TEXT PASSAGE ▸
Additional Grilling Recipes You Might Enjoy:

Did you make this recipe? Rate and review it down below! I’d love to hear from you.

Moist and juicy pesto turkey burgers that will please even the biggest turkey skeptic! Topped with sauteed peppers and onions and a flavorful pesto mayo. Simple to make and perfect for summer!

Pesto Turkey Burgers

Yield: 4 servings
Prep Time: 20 minutes
Cook Time: 25 minutes
Total Time: 45 minutes

These easy and healthy pesto turkey burgers are a perfect simple summer meal! With a juicy turkey base, pesto mayo and sautéed peppers and onions, they’re jam-packed with flavor. Dairy free and delicious. 

Ingredients

For the pesto mayonnaise:

  • 2 cups lightly packed baby arugula
  • 3 tablespoons raw sunflower seeds
  • 1 clove garlic, roughly chopped
  • ¼ teaspoon fine sea salt
  • ¼ cup olive oil
  • ¼ cup mayonnaise

For the veggies:

  • 1 ½ tablespoons olive oil
  • 1 large onion, thinly sliced
  • 1 large red bell pepper, thinly sliced
  • ⅛ teaspoon fine sea salt

For the burgers:

  • 1 pound ground turkey
  • 2 tablespoons minced onion
  • ½ teaspoon garlic powder
  • ¾ teaspoon fine sea salt
  • ½ teaspoon pepper
  • ½ teaspoon worcestershire sauce
  • 4 hamburger buns, english muffins or rolls

Instructions

For the pesto:

  1. Add the arugula, sunflower seeds, garlic and salt to the bowl of a food processor. Pulse until finely chopped. With the food processor running, slowly pour in the olive oil and process until smooth, scraping down the bowl as needed.

EXTRACTED ENTRIES ▸
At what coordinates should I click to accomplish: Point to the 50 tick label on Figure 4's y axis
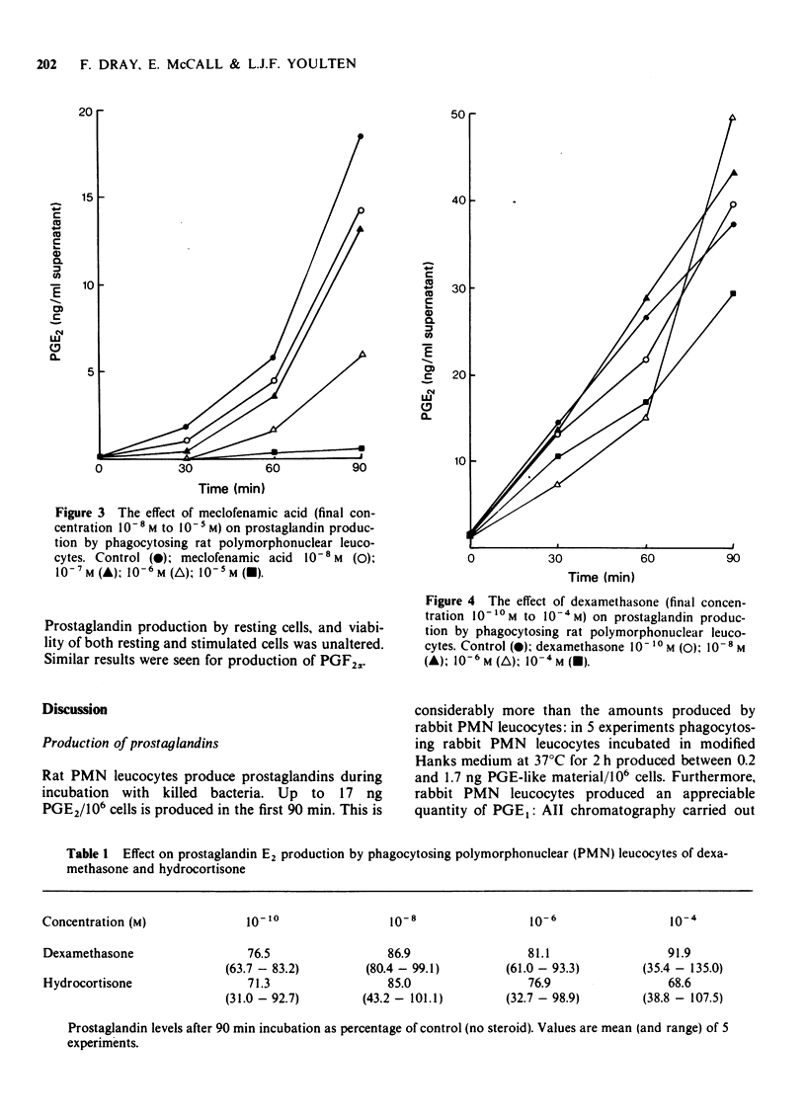click(x=456, y=115)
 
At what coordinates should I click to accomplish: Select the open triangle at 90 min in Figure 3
click(x=362, y=354)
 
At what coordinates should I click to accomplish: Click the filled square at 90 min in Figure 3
click(x=362, y=448)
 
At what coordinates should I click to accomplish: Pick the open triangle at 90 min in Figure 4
click(x=732, y=119)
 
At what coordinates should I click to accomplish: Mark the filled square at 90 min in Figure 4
click(x=732, y=293)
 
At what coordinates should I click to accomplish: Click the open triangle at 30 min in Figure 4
click(x=558, y=485)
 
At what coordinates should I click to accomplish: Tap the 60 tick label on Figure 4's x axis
click(x=646, y=559)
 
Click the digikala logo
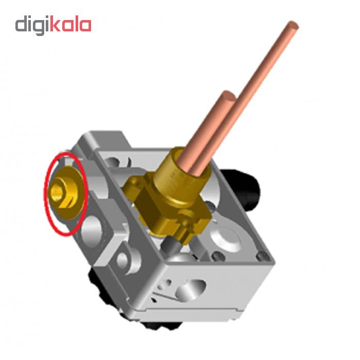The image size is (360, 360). point(53,25)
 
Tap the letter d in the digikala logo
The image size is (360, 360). point(21,24)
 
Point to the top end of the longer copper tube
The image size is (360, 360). point(293,25)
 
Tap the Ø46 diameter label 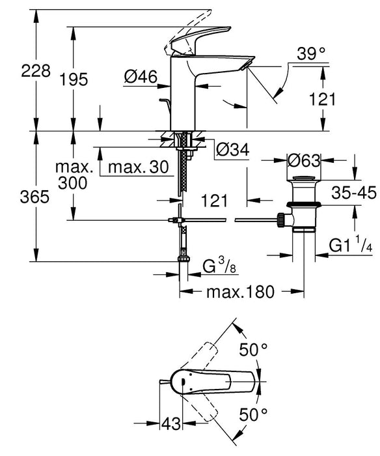coord(139,78)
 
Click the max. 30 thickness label coord(137,167)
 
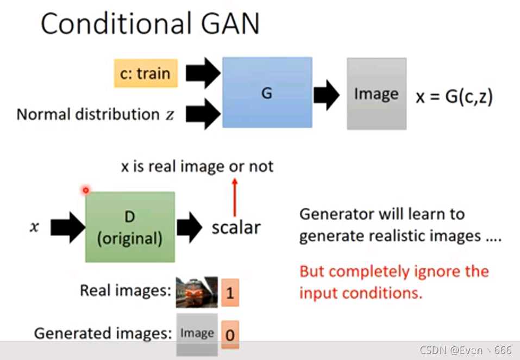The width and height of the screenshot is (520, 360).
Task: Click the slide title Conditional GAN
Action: coord(150,24)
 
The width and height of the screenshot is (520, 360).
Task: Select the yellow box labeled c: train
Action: coord(146,73)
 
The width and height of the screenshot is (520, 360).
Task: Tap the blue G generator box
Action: coord(267,92)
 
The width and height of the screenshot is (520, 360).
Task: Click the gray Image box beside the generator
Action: coord(376,94)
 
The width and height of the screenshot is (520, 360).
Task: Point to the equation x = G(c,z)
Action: coord(454,96)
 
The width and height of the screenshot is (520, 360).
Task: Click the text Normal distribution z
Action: coord(96,114)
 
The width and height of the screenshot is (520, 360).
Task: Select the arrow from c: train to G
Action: coord(203,73)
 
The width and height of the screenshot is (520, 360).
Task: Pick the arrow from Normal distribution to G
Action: coord(203,114)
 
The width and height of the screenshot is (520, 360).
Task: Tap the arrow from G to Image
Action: coord(327,95)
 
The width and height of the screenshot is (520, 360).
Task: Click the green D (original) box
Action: coord(130,227)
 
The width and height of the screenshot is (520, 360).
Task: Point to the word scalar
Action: coord(236,227)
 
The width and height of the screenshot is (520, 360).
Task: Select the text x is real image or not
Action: coord(197,166)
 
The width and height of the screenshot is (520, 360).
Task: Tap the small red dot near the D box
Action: coord(85,190)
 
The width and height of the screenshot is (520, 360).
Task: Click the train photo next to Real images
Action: coord(196,292)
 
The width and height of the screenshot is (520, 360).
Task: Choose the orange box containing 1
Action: coord(230,293)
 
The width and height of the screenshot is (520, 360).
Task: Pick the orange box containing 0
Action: coord(230,334)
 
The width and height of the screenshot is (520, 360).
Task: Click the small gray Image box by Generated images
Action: coord(197,333)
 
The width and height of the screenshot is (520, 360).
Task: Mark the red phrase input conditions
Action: coord(360,293)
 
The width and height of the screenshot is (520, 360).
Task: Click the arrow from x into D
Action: coord(67,227)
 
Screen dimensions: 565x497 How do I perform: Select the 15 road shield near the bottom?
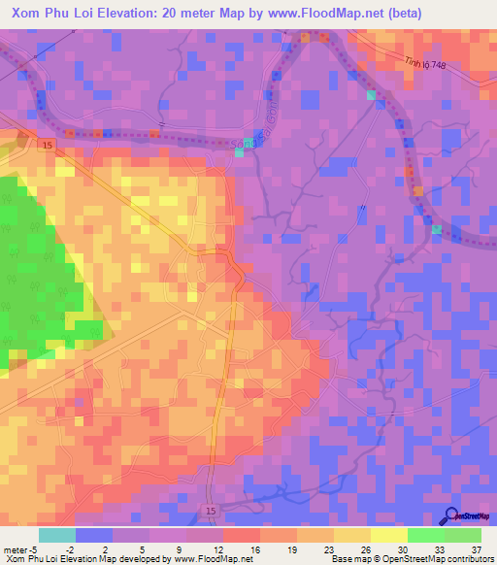(x=212, y=510)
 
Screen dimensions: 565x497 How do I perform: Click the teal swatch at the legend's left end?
(x=57, y=535)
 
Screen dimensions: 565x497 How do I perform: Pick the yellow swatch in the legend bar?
(x=388, y=535)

REQUIRED TASKS ▸
a: Can you print the pesto turkey burger recipe starting with "Did you make" and going on through "perfect for summer!"?
b: Would you carry on the pesto turkey burger recipe from the point where it stops?
None of the records matter here.

THE ANSWERS ▸
a:
Did you make this recipe? Rate and review it down below! I’d love to hear from you.

Moist and juicy pesto turkey burgers that will please even the biggest turkey skeptic! Topped with sauteed peppers and onions and a flavorful pesto mayo. Simple to make and perfect for summer!

b:
  2. Transfer the mixture to a small bowl, then stir in the mayo until combined. Set aside.

For the veggies:

  1. Add the olive oil to a large skillet set over medium heat. When hot, add in the onion, pepper and salt. Cook for about 6 to 8 minutes, stirring occasionally, until tender. Remove from the heat and set aside.

For the burgers:

  1. Meanwhile, in a medium bowl, combine the ground turkey, minced onion, garlic powder, salt, pepper, worcestershire sauce and 3 tablespoons of the pesto mayo mixture. Form into four equal sized patties that are about 4 to 4 ½ inches in diameter and place on a wax paper or parchment lined plate (the mixture will be a bit wet).
  2. Set a grill pan over medium high heat and allow to heat up for about 5 minutes (alternatively, heat a charcoal or gas grill over medium high heat). Once heated, add the burgers to the grill (using a spatula to help transfer them) and cook for about 5 minutes per side, or until the internal temperature registers 165ºF. Remove the burgers to a plate and let rest for 5 minutes.
  3. To serve, smear some of the pesto mayo mixture on the bottom of a bun, then top with a turkey patty and some of the onion and peppers!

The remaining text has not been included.